***** Text section *****

The paradox of US healthcare

Americans pay more but get less, so should the US abandon its profit-driven system?

The debate over health insurance reform is raging in Washington [GALLO/GETTY]

For nearly two decades, Wendell Potter led a very comfortable life as a public relations health insurance executive.

However, while flying on a corporate jet and being served lunch on gold-rimmed china with gold-plated cutlery, Potter had an epiphany of sorts.

He realised that the reason why millions of Americans were without health insurance or under-insured was because: “Our Wall Street-driven healthcare system has created one of the most inequitable healthcare systems on the planet.”

This June, Potter left his well-paid and secure job at CIGMA, one of the US’s largest health insurance companies, and has spoken out in favour of healthcare reform.

‘Killing thousands’

With almost 50 million people living without any health insurance and another 25 million people under-insured during a recession, the debate about how to reform the US healthcare system has been underway for many months in Washington and is expected to continue through to the end of the year.

Since leaving CIGMA Potter become a whistleblower and is now speaking out against industry abuses on national television news shows.

He does not mince words when telling Al Jazeera that if a strong “public option” is not passed by Congress, healthcare executives would be effectively allowed to continue policies that “literally kill thousands of Americans every year, through denied coverage, as a result of relentless pressure coming from Wall Street”.

The public option, currently favoured by the White House, would attempt to insure the uninsured, with the government providing a non-profit, publicly-funded insurance plan.

***** Extracted material *****

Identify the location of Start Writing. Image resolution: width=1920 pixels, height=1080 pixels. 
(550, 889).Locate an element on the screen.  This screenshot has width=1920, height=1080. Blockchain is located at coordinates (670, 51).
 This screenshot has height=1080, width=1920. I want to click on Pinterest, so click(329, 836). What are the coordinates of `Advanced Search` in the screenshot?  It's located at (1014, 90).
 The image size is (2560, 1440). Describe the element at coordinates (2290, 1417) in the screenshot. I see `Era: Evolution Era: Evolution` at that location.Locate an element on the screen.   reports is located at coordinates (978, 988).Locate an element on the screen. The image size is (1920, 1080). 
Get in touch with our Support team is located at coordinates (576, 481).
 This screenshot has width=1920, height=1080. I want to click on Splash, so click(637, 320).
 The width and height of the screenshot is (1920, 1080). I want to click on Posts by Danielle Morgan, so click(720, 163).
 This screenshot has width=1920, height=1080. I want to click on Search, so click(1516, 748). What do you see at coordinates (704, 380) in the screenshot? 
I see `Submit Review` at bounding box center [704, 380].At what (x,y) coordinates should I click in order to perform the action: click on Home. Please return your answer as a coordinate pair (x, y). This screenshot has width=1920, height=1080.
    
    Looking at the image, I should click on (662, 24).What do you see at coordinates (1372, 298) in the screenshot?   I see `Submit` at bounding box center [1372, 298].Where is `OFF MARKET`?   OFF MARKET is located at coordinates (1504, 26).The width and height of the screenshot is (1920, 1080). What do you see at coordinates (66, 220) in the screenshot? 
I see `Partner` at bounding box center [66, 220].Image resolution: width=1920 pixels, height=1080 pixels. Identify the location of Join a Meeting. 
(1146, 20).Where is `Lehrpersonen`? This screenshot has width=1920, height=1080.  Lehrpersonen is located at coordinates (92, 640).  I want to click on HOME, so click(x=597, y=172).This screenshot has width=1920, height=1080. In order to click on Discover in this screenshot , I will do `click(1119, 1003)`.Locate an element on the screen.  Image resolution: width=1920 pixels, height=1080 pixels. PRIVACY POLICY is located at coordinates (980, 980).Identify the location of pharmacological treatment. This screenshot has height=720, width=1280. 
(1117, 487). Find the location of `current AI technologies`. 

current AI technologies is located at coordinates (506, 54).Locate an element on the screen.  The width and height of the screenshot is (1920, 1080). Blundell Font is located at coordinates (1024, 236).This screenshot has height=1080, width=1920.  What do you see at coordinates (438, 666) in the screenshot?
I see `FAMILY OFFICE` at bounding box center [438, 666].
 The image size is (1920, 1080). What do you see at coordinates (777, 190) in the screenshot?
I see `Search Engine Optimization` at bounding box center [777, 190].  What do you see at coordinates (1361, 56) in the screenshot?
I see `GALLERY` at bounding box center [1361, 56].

*****

• **Prompt A**
According to the article on US healthcare, how many people in the US live without any health insurance?
• **Prompt B**
List the luxuries that the article on US healthcare says Potter enjoyed when he had his epiphany.
• **Prompt C**
In the article on US healthcare, substitute "luxurious" for "comfortable" and write out the passage between "Americans pay more" and "health insurance executive.", inclusive.
The data above come from a source separate from the article on US healthcare.

• **Problem solution A**
Almost 50 million people.

• **Problem solution B**
Flying on a corporate jet, being served lunch on gold-rimmed china, and gold-plated cutlery.

• **Problem solution C**
Americans pay more but get less, so should the US abandon its profit-driven system?

The debate over health insurance reform is raging in Washington [GALLO/GETTY]

For nearly two decades, Wendell Potter led a very luxurious life as a public relations health insurance executive.